As they drove into the western sun toward the hospital, Carl realized that the drinks were hitting him. The last of the daylight had an unreal look of clarity. His lips felt slightly numbed. He wondered how it would be if he wedged his way into the next gap in the conversation and said, “About Cindy Cable, I left her in room twenty of the Traveler Motel about thirty miles up the pike, just a little over two hours ago. While I dressed she cried without making a sound, and her long hair was all tangly on the pillow, and she had covered herself with the sheet, and her robe was on the floor beside the bed where I had dropped it. I picked it up and laid it across the footboard of the bed and then I kissed her eyes and her lips and left. When I was driving out I could taste the salt on my lips, and then I had tears in my eyes and I really couldn’t say why. But it blurred the road, and I turned on the car radio and found that the Cincinnati Reds and the Dodgers were all tied up at five and five in the bottom half of the eleventh. But then somebody got on on an error and Hodges doubled him home for the ball game, and by then the tears were gone and the girl back in the room was like something that had happened to me a long time ago, like something nestling way back in your memories, fragile and scented and very touching when it happened, but something to take out rarely and look at and wonder about.”
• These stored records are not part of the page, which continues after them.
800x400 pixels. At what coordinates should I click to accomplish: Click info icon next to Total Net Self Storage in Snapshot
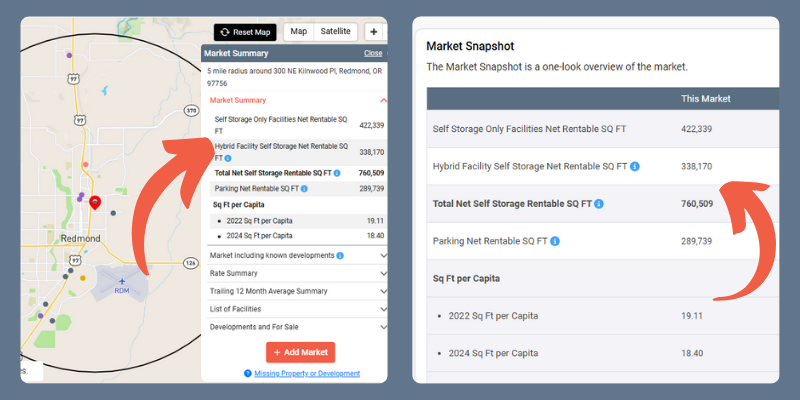(x=599, y=204)
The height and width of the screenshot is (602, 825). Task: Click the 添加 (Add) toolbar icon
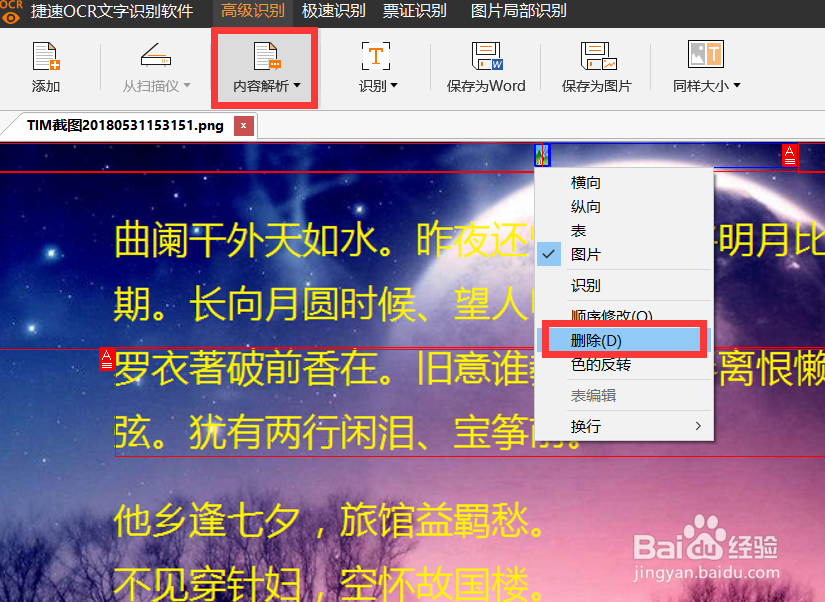[45, 66]
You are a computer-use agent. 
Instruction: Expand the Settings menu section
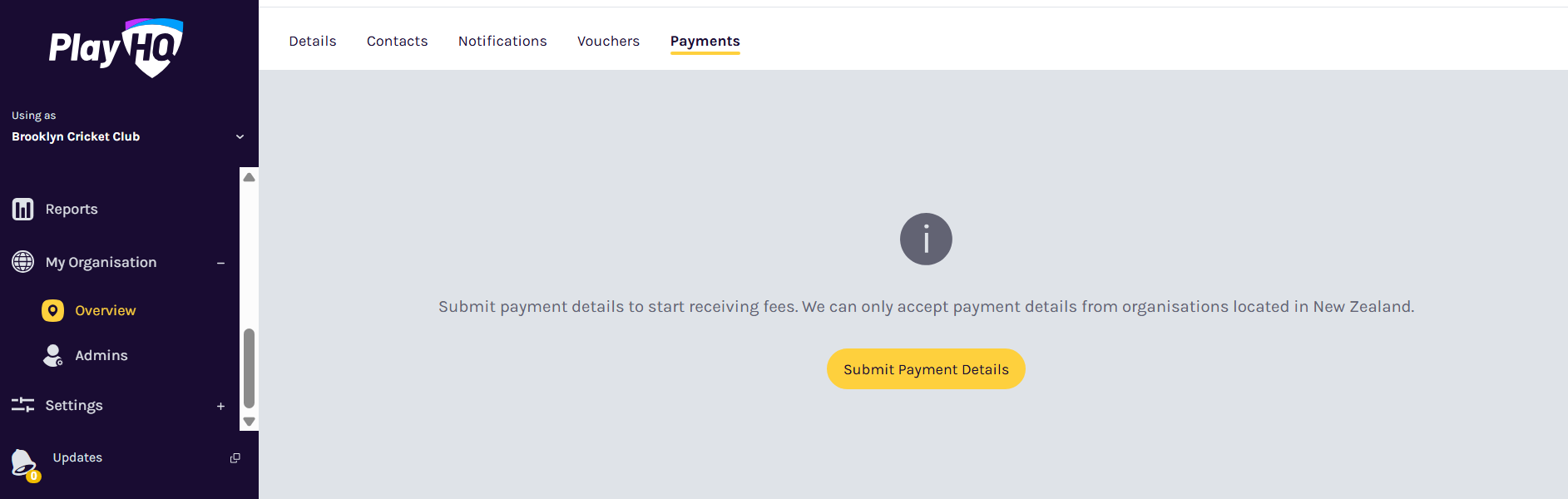coord(220,406)
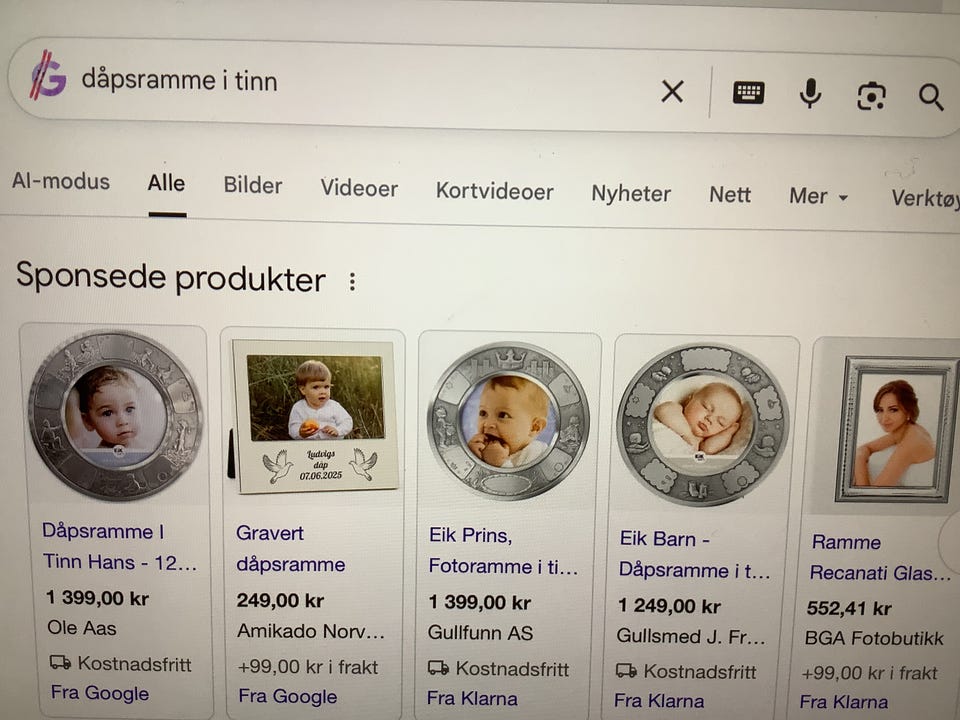Open Gravert dåpsramme product link
The image size is (960, 720).
pos(291,549)
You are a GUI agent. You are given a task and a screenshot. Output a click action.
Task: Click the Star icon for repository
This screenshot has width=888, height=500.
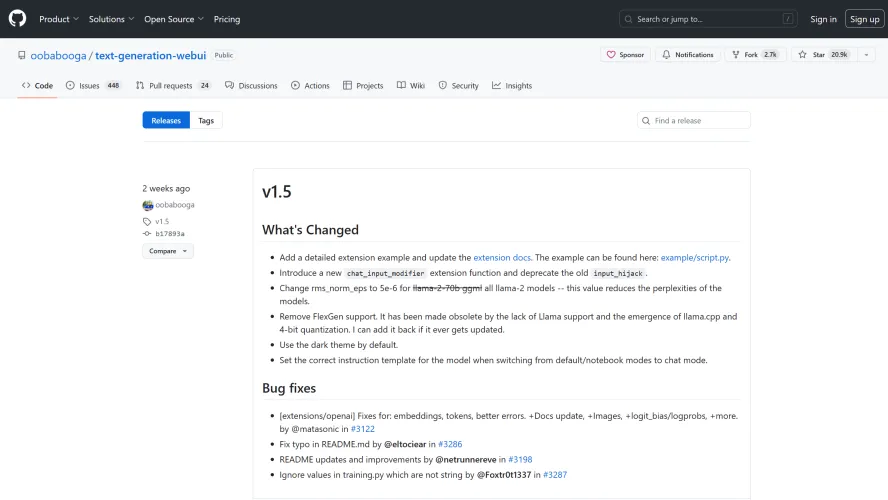804,55
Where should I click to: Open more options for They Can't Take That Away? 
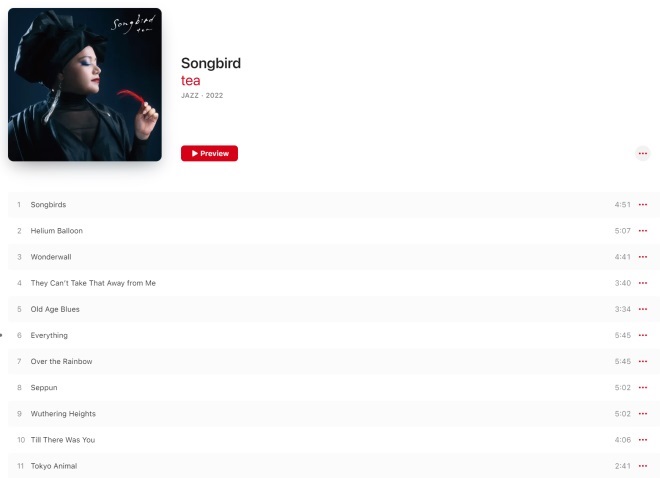pyautogui.click(x=642, y=283)
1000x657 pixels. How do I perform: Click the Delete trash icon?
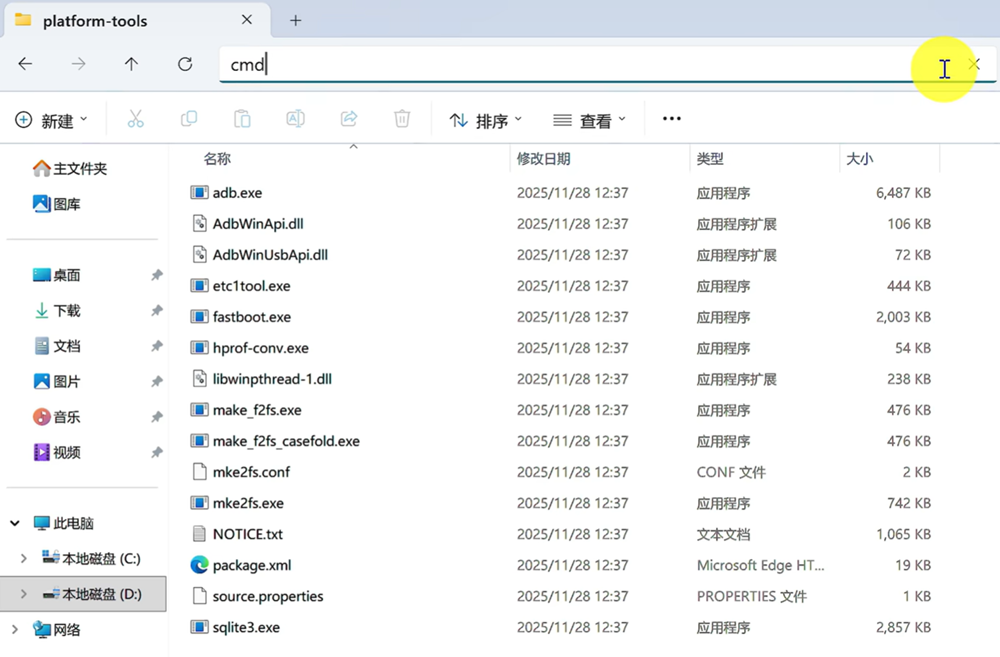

And he felt as if he had come close to blurting that out to them, dangerously close, but knowing all the time that he had never been in the slightest danger of saying it, or anything that would provide the slightest hint to it.

The Gray Lady on duty let him go up with Molly and Ted, while Jane and Paul waited in the lounge off the lobby. Eunice Stockland was with Joan, her chair pulled close to the bed, muttering intently. She seemed put out at being interrupted. She was a small woman with a curiously large head, mousy hair, and pinched gray features. She had a knack of licking her lips in punctuation of nearly every sentence.